● **TEXT SEGMENT**

↓

Organic Brown Rice Vinegar

Refreshing and delicious, Mitoku’s Organic Brown Rice Vinegar is a wonderful seasoning with a stimulating contrast of flavors that can bring almost any food to life. Made entirely from brown rice sake and naturally aged for over six months, this fine vinegar has a full-bodied yet mild flavor, characterized by gentle sweetness, with none of the harshness of industrial vinegar.

Production takes place on Japan’s southern island of Kyushu, where the region’s pure water, mild climate, and abundant local rice provide ideal conditions for vinegar making. Here, our producer uses slow fermentation techniques inspired by an ancient vinegar making tradition.

    The Origins of Kyushu Vinegar

    The origins of Mitoku’s organic brown rice vinegar date all the way back to a 1,000-year-old method, which today survives only on a small scale on Kyushu island. Here, the locals produce specialty vinegar from brown rice sake fermented that is fermented in earthenware crocks. Originally, these crocks were buried in the ground.

    Inspired by this ancient tradition, our producer uses a process known as “still standing fermentation”, which means that the vinegar mixture is left to ferment without stirring. This method is much slower than commercial quick-brewing and requires careful monitoring, but is said to produce vinegar with a more well-rounded texture and flavor.

↑

● **REQUIRED ACTION A**
According to the brown rice vinegar text, how long is the vinegar naturally aged?
● **REQUIRED ACTION B**
Output the part of the brown rice vinegar text starting at "Production takes place" and ending at "vinegar making tradition.".

● **INFORMATION SUPPLIED**

↓

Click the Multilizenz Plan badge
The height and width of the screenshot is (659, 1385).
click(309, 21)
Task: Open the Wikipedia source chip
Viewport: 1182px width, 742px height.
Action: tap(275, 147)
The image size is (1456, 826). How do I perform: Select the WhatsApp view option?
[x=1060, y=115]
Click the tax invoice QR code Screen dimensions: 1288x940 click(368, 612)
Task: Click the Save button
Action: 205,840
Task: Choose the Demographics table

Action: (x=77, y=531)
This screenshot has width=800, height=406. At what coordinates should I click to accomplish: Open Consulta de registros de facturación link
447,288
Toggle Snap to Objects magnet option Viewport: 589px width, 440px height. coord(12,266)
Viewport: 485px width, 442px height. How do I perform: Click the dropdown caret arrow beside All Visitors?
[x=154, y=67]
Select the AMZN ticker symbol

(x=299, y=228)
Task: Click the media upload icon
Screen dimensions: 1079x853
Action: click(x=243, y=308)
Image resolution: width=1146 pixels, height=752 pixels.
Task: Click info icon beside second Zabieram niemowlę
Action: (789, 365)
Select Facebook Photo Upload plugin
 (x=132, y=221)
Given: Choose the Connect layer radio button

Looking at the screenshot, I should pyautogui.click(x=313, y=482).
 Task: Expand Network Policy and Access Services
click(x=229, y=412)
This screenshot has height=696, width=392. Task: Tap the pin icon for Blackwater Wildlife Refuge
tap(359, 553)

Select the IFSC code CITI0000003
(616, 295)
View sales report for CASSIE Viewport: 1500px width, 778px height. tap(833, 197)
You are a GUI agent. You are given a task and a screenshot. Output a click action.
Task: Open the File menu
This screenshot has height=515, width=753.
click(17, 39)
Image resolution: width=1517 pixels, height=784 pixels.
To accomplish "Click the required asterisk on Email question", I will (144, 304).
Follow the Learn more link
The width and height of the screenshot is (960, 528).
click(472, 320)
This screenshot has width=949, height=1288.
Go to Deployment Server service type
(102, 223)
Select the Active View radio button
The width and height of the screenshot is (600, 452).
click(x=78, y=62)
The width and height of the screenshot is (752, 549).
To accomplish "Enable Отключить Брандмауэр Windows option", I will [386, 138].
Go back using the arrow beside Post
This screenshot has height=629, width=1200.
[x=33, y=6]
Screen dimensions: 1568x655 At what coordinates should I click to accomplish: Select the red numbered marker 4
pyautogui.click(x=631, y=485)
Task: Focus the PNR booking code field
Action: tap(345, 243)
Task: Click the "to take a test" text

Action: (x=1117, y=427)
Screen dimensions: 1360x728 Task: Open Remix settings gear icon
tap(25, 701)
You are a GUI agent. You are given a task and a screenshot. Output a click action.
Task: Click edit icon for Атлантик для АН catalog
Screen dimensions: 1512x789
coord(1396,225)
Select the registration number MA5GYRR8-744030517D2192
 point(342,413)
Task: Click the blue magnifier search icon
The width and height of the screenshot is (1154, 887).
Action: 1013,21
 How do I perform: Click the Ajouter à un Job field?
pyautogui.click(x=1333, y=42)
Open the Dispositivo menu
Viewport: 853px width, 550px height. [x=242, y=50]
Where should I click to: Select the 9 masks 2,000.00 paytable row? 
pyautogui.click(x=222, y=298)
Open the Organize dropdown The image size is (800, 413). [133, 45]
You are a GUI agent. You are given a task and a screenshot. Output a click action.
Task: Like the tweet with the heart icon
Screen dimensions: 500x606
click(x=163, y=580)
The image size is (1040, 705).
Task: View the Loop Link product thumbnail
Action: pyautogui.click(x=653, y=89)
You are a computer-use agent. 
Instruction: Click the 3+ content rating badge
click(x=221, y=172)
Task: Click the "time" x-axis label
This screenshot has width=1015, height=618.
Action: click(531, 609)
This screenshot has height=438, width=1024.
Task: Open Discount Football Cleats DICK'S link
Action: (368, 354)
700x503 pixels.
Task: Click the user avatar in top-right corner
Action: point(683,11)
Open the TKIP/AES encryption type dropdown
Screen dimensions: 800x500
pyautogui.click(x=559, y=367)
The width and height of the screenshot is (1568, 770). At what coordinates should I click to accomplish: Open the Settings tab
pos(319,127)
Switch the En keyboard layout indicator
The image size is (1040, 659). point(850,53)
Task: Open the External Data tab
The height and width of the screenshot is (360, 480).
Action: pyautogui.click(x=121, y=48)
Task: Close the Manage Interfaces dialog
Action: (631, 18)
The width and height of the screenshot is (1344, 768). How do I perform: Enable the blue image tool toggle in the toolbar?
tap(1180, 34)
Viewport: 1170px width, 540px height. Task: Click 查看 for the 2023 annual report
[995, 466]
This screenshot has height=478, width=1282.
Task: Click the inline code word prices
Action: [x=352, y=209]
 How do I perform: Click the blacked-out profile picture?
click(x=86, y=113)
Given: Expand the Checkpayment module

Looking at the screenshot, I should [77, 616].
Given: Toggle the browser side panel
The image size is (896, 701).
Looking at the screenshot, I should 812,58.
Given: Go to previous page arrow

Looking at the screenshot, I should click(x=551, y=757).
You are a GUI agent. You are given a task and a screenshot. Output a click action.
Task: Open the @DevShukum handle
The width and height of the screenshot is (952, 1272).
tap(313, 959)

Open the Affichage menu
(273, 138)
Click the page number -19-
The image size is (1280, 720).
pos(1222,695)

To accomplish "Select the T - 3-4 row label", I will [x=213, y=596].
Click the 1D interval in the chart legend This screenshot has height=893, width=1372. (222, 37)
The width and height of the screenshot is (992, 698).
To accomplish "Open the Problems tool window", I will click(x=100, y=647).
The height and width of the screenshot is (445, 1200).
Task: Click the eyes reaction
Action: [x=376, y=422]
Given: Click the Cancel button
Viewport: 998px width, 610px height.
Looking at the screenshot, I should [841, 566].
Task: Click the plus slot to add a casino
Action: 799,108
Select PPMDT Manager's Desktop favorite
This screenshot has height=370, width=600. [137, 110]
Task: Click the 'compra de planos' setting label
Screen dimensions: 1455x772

↑

● **TASK OUTPUT A**
Over six months.

● **TASK OUTPUT B**
Production takes place on Japan’s southern island of Kyushu, where the region’s pure water, mild climate, and abundant local rice provide ideal conditions for vinegar making. Here, our producer uses slow fermentation techniques inspired by an ancient vinegar making tradition.